Flowchart of the Methods to determine if physical activity-related gene
expression patterns counter aging and AD-related expression change. 34
microarrays profiling gene expression in the aged human hippocampus were used to
determine the relationship between gene expression and physical activity. Poorly
performing probesets were eliminated by filtering the array data based on flags
(Present, Marginal, Absent) using MAS preprocessing, retaining only probesets
flagged Present on all samples of at least one group (low, moderate, high
activity) (23,034 probesets). Using the programming environment R (http://www.R-project.org/), multiple linear
regression was applied to GC-RMA normalized values using lm( ) to adjust for
technical factors that were potential confounding variables (batch, RIN, and
PMI) and to evaluate the relationship between gene expression and late-life
physical activity levels across the 34 samples.

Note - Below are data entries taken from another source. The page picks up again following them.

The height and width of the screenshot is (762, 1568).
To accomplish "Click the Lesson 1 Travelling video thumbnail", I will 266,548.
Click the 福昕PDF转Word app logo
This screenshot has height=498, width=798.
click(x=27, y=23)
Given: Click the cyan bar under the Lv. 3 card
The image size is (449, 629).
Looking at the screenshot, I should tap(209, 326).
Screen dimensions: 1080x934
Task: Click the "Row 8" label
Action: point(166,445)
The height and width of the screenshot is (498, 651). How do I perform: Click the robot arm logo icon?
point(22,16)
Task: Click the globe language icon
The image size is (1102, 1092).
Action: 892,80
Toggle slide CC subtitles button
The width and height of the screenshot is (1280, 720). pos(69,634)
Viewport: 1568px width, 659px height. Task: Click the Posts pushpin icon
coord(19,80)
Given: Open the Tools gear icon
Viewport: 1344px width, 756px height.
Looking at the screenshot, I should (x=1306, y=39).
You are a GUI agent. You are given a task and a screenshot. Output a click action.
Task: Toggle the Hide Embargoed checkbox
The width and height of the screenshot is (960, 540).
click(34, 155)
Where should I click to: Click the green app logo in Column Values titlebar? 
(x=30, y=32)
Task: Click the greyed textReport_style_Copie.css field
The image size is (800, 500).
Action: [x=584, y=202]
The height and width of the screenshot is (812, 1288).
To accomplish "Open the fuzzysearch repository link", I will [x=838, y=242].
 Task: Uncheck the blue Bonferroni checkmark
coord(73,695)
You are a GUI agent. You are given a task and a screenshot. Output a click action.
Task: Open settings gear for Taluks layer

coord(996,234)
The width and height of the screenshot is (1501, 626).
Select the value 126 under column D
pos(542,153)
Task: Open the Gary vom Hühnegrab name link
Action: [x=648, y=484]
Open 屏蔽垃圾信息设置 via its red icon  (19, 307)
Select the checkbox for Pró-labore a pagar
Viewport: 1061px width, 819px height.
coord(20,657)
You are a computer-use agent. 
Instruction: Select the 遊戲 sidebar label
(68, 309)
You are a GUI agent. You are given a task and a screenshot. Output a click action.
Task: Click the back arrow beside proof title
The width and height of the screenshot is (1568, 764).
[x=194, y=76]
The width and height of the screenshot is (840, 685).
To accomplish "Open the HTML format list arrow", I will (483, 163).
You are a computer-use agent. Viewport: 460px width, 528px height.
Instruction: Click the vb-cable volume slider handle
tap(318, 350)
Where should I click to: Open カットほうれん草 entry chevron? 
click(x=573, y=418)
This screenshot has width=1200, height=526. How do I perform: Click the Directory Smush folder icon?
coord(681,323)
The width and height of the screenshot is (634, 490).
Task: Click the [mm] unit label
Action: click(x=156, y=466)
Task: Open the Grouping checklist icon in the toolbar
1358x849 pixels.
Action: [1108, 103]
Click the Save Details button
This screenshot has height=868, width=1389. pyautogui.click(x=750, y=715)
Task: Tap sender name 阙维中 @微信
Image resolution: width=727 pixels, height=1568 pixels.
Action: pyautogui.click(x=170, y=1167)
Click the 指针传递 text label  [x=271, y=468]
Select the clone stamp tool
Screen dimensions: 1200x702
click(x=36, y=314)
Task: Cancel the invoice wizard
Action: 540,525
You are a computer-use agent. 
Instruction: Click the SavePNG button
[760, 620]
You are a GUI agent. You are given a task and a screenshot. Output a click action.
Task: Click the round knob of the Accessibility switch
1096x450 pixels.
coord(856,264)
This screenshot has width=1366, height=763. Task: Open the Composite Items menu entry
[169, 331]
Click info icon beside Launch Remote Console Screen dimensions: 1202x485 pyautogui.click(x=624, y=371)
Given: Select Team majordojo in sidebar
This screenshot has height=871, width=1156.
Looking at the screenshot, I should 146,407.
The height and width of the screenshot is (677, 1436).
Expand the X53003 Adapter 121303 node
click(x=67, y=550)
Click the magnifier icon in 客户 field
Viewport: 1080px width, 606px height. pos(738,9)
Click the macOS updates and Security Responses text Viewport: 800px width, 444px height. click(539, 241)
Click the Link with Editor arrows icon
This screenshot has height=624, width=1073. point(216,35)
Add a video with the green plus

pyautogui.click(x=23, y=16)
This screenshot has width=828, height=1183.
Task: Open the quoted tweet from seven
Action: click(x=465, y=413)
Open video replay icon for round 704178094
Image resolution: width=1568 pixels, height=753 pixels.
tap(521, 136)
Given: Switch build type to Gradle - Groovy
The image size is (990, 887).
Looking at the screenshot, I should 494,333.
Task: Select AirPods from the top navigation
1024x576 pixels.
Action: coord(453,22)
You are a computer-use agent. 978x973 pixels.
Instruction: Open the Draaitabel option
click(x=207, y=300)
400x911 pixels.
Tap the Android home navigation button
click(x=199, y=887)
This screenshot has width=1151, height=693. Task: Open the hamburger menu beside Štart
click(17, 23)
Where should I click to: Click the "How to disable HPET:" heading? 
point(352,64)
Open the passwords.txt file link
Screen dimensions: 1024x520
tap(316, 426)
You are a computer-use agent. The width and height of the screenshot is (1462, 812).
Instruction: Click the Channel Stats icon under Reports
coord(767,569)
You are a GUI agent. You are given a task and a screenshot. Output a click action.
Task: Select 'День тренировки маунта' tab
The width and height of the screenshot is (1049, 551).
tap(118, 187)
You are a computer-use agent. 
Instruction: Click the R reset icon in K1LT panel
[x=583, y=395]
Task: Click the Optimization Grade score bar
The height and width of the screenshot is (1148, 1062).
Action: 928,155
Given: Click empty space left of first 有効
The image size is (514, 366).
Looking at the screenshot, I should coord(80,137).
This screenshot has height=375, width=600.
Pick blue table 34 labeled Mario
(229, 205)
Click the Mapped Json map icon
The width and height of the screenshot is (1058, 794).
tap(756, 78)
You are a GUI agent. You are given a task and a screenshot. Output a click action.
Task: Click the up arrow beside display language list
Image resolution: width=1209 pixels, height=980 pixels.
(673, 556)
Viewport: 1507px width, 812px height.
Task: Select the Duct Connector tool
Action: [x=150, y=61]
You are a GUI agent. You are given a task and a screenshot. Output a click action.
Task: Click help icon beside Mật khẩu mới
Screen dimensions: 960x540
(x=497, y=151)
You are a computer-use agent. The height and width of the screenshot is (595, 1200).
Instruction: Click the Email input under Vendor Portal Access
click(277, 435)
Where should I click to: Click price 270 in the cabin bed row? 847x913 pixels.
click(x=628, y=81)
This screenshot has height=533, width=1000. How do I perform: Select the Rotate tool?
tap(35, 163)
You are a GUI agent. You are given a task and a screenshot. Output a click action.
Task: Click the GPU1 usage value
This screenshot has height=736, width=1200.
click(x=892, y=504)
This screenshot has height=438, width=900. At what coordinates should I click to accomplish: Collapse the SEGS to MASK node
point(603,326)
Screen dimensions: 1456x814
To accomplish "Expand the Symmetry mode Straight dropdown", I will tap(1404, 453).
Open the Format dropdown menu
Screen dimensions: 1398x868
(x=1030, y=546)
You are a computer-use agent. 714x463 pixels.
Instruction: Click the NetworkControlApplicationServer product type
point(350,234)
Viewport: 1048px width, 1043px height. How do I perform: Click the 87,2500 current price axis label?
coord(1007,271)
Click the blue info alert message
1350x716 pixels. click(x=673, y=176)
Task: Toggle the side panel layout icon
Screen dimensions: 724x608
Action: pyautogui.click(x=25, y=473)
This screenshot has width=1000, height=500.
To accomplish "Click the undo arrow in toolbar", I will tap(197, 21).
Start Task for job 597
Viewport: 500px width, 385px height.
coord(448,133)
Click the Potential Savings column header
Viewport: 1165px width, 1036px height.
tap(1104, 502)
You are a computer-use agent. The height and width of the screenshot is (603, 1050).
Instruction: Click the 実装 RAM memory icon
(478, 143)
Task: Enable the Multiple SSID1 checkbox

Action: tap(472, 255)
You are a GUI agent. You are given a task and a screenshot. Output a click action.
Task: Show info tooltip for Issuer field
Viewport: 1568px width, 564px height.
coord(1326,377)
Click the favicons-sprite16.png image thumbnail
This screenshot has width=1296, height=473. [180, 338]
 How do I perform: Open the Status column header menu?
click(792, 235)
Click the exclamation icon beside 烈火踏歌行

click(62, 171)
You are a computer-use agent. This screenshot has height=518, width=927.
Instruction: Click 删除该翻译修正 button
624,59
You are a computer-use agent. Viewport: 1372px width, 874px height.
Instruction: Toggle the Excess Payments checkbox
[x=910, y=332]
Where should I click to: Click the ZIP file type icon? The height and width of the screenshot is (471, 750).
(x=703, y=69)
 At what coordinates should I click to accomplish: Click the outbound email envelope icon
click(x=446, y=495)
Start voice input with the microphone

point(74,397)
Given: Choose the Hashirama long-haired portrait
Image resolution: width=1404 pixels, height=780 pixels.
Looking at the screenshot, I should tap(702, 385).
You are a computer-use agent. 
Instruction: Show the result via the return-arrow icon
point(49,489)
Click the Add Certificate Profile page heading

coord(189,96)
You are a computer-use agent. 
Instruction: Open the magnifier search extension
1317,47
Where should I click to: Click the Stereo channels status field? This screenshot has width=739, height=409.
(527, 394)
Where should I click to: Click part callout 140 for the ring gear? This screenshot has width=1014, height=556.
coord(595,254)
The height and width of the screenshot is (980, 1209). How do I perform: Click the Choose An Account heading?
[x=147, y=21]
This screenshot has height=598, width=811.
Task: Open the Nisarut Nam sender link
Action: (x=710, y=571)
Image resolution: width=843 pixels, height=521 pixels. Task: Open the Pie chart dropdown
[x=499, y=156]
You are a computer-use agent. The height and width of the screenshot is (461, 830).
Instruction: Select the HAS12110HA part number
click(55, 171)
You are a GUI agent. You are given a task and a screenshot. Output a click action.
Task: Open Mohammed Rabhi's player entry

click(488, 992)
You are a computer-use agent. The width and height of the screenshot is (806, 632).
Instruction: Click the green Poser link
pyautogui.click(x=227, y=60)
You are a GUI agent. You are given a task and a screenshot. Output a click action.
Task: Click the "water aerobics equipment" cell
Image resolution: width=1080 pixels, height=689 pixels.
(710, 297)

In parallel, Aging and
AD-related gene expression change was assessed using 51 CEL files from the
public gene expression omnibus (http://www.ncbi.nlm.nih.gov/geo, dataset accession number
GSE:11882) profiling expression patterns of 54,675 probesets in hippocampal
samples from young cases (20–59 yrs, n=17), cognitively intact aged cases
(73–99 yrs, n=20), and AD cases (73–99 yrs, n=14). The
~55,000 probesets on the array were filtered using MAS preprocessing
derived flags to retain only probesets flagged Present on all samples of at
least one treatment group (21,002 probesets). Using R, multiple linear
regression was applied to GC-RMA normalized values to adjust for batch, RIN, and
PMI and to evaluate gene expression changes in Aging (aging vs young) and AD (AD
vs aged). Probesets significantly associated with both physical activity
(p<0.05 and Aging or AD (p<0.05) were selected, patterns of
expression change were compared for each probeset, and probesets showing
opposite patterns of change with physical activity versus aging or AD were
identified. The number of probesets expected to occur by chance in the overlap
of the 2 studies is 52 probesets, calculated by multiplying the product of the
p-values (0.0025) by the number of probesets that were tested in both datasets
(21,002). The analysis identified 2138 probesets significantly associated with
both physical activity and Aging or AD, 94.9% (2029 probesets) of which showed
the opposite pattern of change with physical activity compared to Aging/AD
(“Anti-Aging/AD probesets”). These probesets were analyzed for
functional enrichment using DAVID.